--- Task brief ---
Revise every one of the records below by changing "Viewport" to "Browser window" wherever it appears. Leave everything else untouched.

Saved data entries:

* begin *

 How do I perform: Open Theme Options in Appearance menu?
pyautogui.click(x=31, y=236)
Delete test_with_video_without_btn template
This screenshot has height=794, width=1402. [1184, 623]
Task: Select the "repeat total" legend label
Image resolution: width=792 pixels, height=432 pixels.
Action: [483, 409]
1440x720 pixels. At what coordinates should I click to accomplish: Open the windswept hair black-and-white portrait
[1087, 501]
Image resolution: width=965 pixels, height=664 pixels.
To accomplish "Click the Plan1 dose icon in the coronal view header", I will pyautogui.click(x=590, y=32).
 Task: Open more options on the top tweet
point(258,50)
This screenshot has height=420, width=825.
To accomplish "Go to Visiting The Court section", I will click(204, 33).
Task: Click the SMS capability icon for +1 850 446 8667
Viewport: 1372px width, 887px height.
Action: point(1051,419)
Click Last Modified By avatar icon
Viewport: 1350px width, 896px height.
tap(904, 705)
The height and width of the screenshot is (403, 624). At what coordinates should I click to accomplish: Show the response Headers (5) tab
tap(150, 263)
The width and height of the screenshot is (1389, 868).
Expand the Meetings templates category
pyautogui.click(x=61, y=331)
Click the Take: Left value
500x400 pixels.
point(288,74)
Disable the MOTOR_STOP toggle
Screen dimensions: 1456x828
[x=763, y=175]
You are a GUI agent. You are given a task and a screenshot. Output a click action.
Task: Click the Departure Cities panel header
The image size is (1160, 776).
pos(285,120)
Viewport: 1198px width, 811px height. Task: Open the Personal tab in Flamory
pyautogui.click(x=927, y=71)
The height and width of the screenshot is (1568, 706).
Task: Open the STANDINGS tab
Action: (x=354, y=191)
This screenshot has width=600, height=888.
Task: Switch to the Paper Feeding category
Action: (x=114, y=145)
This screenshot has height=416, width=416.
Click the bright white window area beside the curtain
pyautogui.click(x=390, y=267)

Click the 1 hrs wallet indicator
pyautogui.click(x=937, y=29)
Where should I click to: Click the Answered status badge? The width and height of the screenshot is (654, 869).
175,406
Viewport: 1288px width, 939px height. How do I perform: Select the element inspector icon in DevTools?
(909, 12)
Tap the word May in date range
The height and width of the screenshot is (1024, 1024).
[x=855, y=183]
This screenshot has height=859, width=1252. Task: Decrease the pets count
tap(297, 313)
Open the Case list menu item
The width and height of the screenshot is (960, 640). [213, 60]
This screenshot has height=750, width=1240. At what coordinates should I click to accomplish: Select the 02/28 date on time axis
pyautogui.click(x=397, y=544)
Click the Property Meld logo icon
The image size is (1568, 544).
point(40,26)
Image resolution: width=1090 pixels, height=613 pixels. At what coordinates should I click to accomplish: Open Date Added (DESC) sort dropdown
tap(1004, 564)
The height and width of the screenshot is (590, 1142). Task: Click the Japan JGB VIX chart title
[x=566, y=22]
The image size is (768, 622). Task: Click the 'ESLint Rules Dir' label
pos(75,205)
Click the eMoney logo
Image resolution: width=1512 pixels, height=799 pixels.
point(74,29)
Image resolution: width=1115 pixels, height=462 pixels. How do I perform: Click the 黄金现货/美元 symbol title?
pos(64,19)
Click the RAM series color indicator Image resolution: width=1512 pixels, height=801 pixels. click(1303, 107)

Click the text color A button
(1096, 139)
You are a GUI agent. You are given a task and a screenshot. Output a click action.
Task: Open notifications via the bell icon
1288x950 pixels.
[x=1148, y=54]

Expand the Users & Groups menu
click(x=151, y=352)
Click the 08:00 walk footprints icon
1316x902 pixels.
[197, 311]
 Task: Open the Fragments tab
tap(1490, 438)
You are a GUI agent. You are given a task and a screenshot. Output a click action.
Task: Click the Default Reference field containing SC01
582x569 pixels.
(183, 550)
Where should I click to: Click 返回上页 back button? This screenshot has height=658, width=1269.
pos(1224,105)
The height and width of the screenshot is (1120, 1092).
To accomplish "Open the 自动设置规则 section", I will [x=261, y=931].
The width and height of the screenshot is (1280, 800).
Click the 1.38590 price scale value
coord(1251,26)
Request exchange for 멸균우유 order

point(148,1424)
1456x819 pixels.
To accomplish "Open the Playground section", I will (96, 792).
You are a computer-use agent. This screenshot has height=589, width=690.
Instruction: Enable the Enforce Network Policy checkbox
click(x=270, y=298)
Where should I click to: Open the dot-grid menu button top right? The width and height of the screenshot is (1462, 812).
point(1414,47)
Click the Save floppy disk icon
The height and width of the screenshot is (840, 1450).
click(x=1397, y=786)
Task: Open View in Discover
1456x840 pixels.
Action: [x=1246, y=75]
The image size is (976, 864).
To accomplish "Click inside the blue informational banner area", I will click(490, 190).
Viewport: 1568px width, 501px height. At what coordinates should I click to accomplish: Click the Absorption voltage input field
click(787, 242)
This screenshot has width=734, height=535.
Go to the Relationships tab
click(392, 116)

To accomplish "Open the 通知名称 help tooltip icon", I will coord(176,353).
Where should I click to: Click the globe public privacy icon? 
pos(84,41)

* end *

--- Solution to this problem ---
 How do I perform: Open Theme Options in Appearance menu?
pyautogui.click(x=31, y=236)
Delete test_with_video_without_btn template
This screenshot has height=794, width=1402. [1184, 623]
Task: Select the "repeat total" legend label
Image resolution: width=792 pixels, height=432 pixels.
Action: [483, 409]
1440x720 pixels. At what coordinates should I click to accomplish: Open the windswept hair black-and-white portrait
[1087, 501]
Image resolution: width=965 pixels, height=664 pixels.
To accomplish "Click the Plan1 dose icon in the coronal view header", I will pyautogui.click(x=590, y=32).
 Task: Open more options on the top tweet
point(258,50)
This screenshot has height=420, width=825.
To accomplish "Go to Visiting The Court section", I will click(204, 33).
Task: Click the SMS capability icon for +1 850 446 8667
Browser window: 1372px width, 887px height.
Action: point(1051,419)
Click Last Modified By avatar icon
Browser window: 1350px width, 896px height.
tap(904, 705)
The height and width of the screenshot is (403, 624). At what coordinates should I click to accomplish: Show the response Headers (5) tab
tap(150, 263)
The width and height of the screenshot is (1389, 868).
Expand the Meetings templates category
pyautogui.click(x=61, y=331)
Click the Take: Left value
500x400 pixels.
point(288,74)
Disable the MOTOR_STOP toggle
Screen dimensions: 1456x828
[x=763, y=175]
You are a GUI agent. You are given a task and a screenshot. Output a click action.
Task: Click the Departure Cities panel header
The image size is (1160, 776).
pos(285,120)
Browser window: 1198px width, 811px height. Task: Open the Personal tab in Flamory
pyautogui.click(x=927, y=71)
The height and width of the screenshot is (1568, 706).
Task: Open the STANDINGS tab
Action: (x=354, y=191)
This screenshot has width=600, height=888.
Task: Switch to the Paper Feeding category
Action: (x=114, y=145)
This screenshot has height=416, width=416.
Click the bright white window area beside the curtain
pyautogui.click(x=390, y=267)

Click the 1 hrs wallet indicator
pyautogui.click(x=937, y=29)
Where should I click to: Click the Answered status badge? The width and height of the screenshot is (654, 869).
175,406
Browser window: 1288px width, 939px height. How do I perform: Select the element inspector icon in DevTools?
(909, 12)
Tap the word May in date range
The height and width of the screenshot is (1024, 1024).
[x=855, y=183]
This screenshot has height=859, width=1252. Task: Decrease the pets count
tap(297, 313)
Open the Case list menu item
The width and height of the screenshot is (960, 640). [213, 60]
This screenshot has height=750, width=1240. At what coordinates should I click to accomplish: Select the 02/28 date on time axis
pyautogui.click(x=397, y=544)
Click the Property Meld logo icon
The image size is (1568, 544).
point(40,26)
Image resolution: width=1090 pixels, height=613 pixels. At what coordinates should I click to accomplish: Open Date Added (DESC) sort dropdown
tap(1004, 564)
The height and width of the screenshot is (590, 1142). Task: Click the Japan JGB VIX chart title
[x=566, y=22]
The image size is (768, 622). Task: Click the 'ESLint Rules Dir' label
pos(75,205)
Click the eMoney logo
Image resolution: width=1512 pixels, height=799 pixels.
point(74,29)
Image resolution: width=1115 pixels, height=462 pixels. How do I perform: Click the 黄金现货/美元 symbol title?
pos(64,19)
Click the RAM series color indicator Image resolution: width=1512 pixels, height=801 pixels. click(1303, 107)

Click the text color A button
(1096, 139)
You are a GUI agent. You are given a task and a screenshot. Output a click action.
Task: Open notifications via the bell icon
1288x950 pixels.
[x=1148, y=54]

Expand the Users & Groups menu
click(x=151, y=352)
Click the 08:00 walk footprints icon
1316x902 pixels.
[197, 311]
 Task: Open the Fragments tab
tap(1490, 438)
You are a GUI agent. You are given a task and a screenshot. Output a click action.
Task: Click the Default Reference field containing SC01
582x569 pixels.
(183, 550)
Where should I click to: Click 返回上页 back button? This screenshot has height=658, width=1269.
pos(1224,105)
The height and width of the screenshot is (1120, 1092).
To accomplish "Open the 自动设置规则 section", I will [x=261, y=931].
The width and height of the screenshot is (1280, 800).
Click the 1.38590 price scale value
coord(1251,26)
Request exchange for 멸균우유 order

point(148,1424)
1456x819 pixels.
To accomplish "Open the Playground section", I will (96, 792).
You are a computer-use agent. This screenshot has height=589, width=690.
Instruction: Enable the Enforce Network Policy checkbox
click(x=270, y=298)
Where should I click to: Open the dot-grid menu button top right? The width and height of the screenshot is (1462, 812).
point(1414,47)
Click the Save floppy disk icon
The height and width of the screenshot is (840, 1450).
click(x=1397, y=786)
Task: Open View in Discover
1456x840 pixels.
Action: [x=1246, y=75]
The image size is (976, 864).
To accomplish "Click inside the blue informational banner area", I will click(490, 190).
Browser window: 1568px width, 501px height. At what coordinates should I click to accomplish: Click the Absorption voltage input field
click(787, 242)
This screenshot has width=734, height=535.
Go to the Relationships tab
click(392, 116)

To accomplish "Open the 通知名称 help tooltip icon", I will coord(176,353).
Where should I click to: Click the globe public privacy icon? 
pos(84,41)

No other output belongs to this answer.